Activity: Take the entries that follow and return only the lines from the one with "Open the Más datos tab" through the final line, leaving every picture behind.

Material provided:
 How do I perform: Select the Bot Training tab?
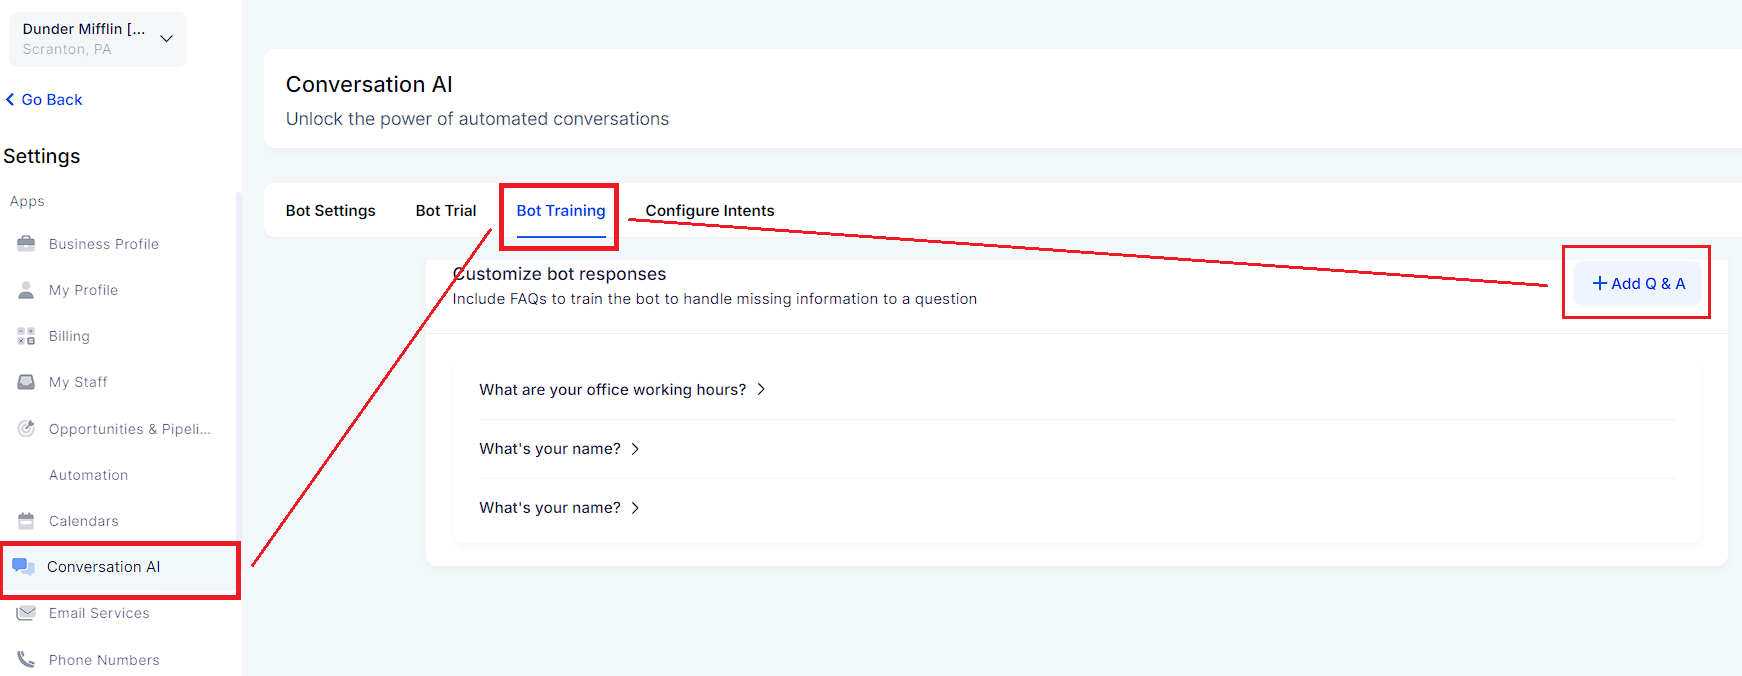[x=561, y=211]
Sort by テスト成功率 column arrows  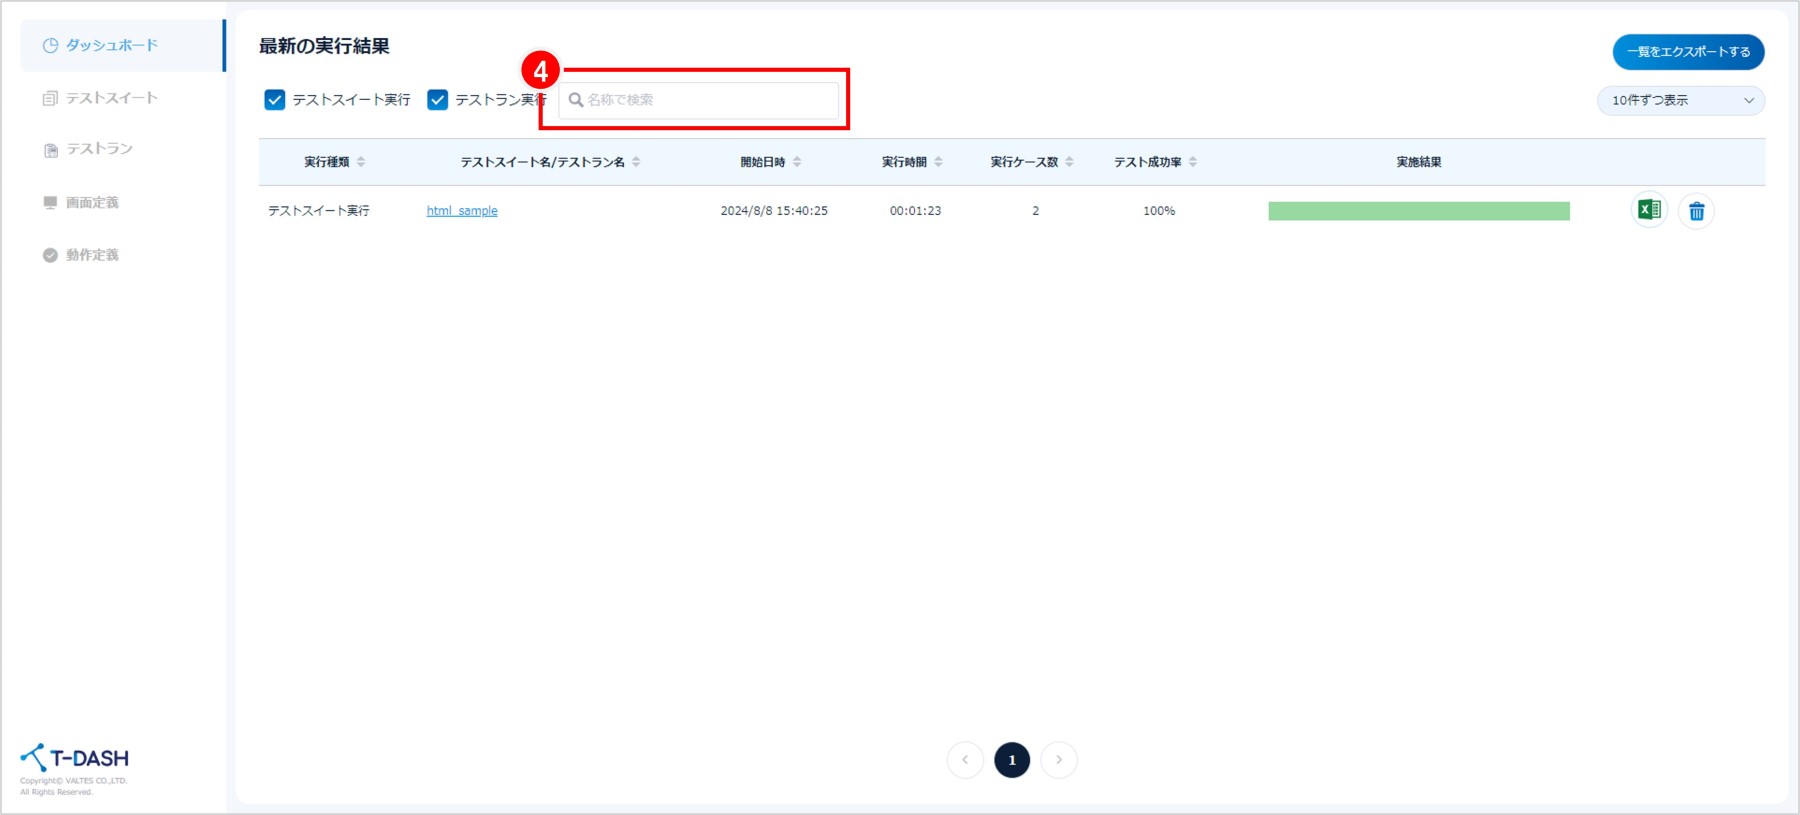click(1193, 162)
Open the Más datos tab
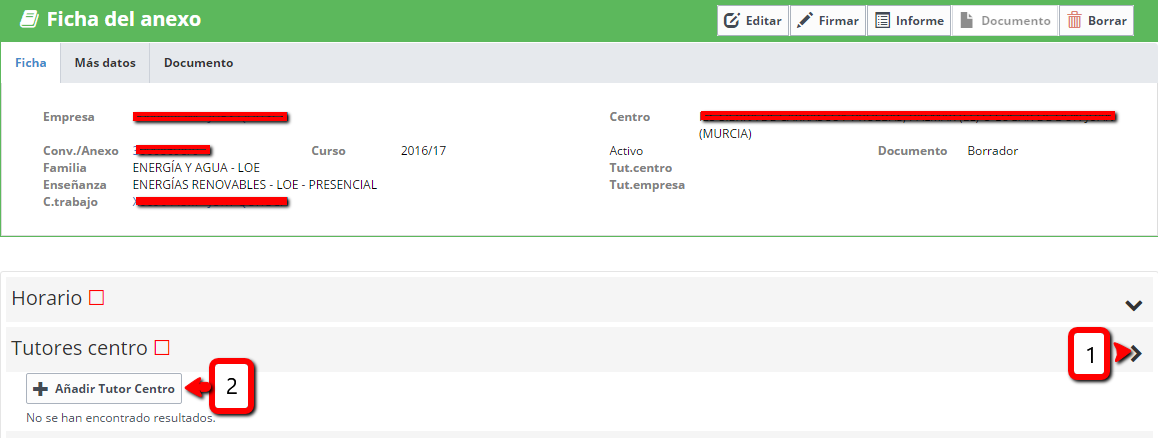The height and width of the screenshot is (438, 1158). [105, 62]
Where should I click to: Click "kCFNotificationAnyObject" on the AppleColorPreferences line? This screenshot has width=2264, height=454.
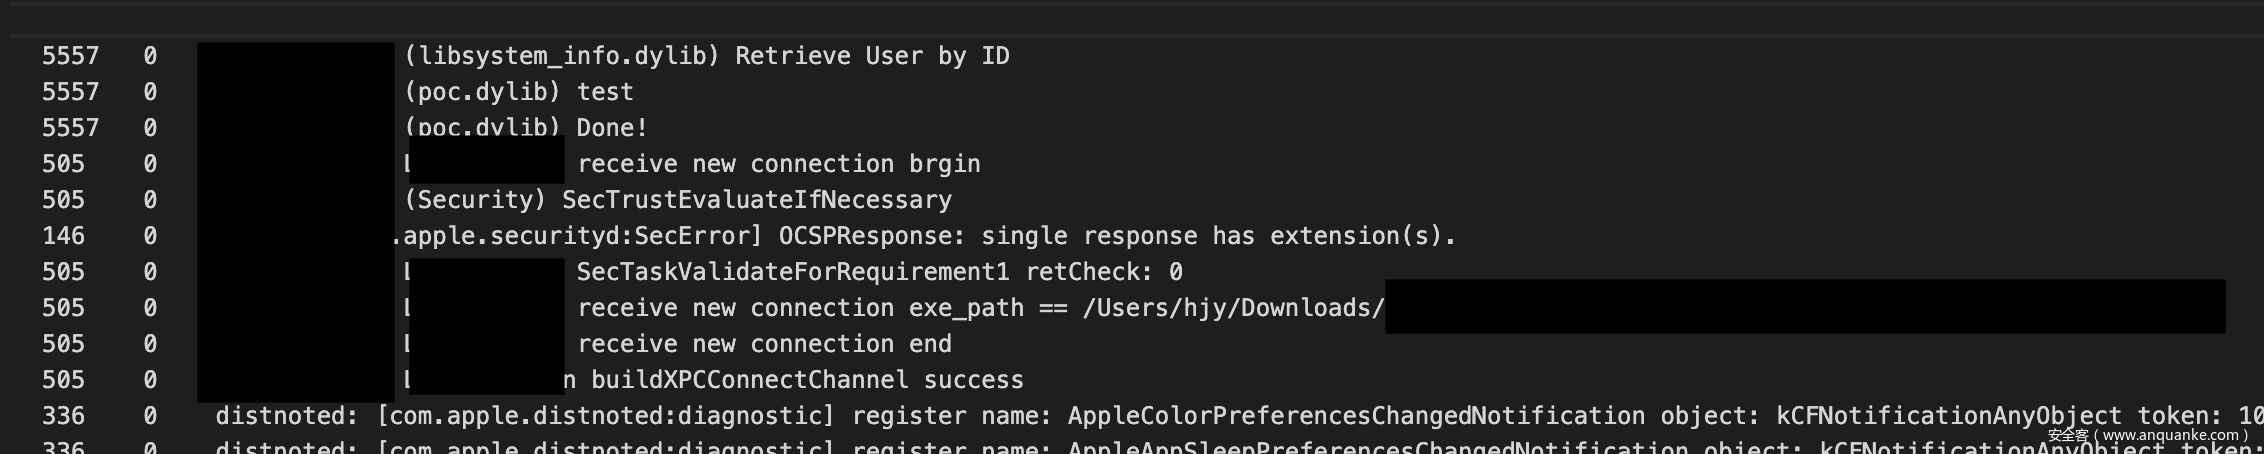[x=1949, y=416]
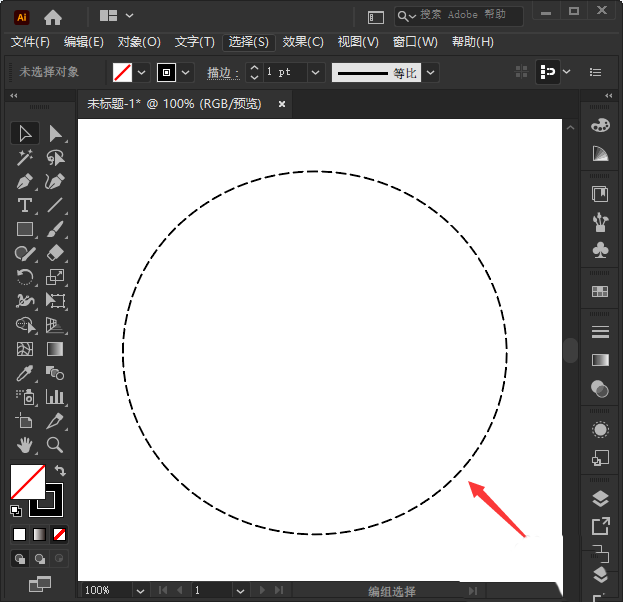Click the Direct Selection tool
The image size is (623, 602).
click(55, 133)
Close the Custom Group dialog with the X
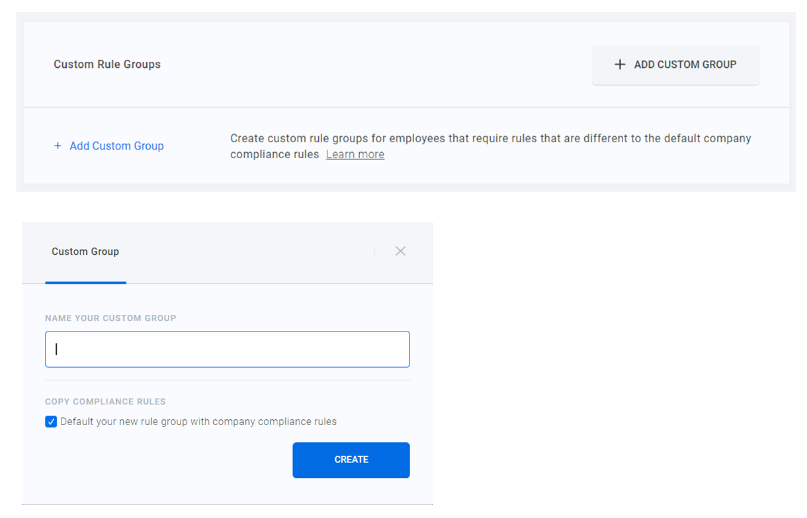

Reply to the exercise:
Open the Más datos tab
The height and width of the screenshot is (438, 1158). [105, 62]
Where should I click to: Click "kCFNotificationAnyObject" on the AppleColorPreferences line? This screenshot has width=2264, height=454.
[x=1949, y=416]
Click the Direct Selection tool
The image size is (623, 602).
click(55, 133)
Close the Custom Group dialog with the X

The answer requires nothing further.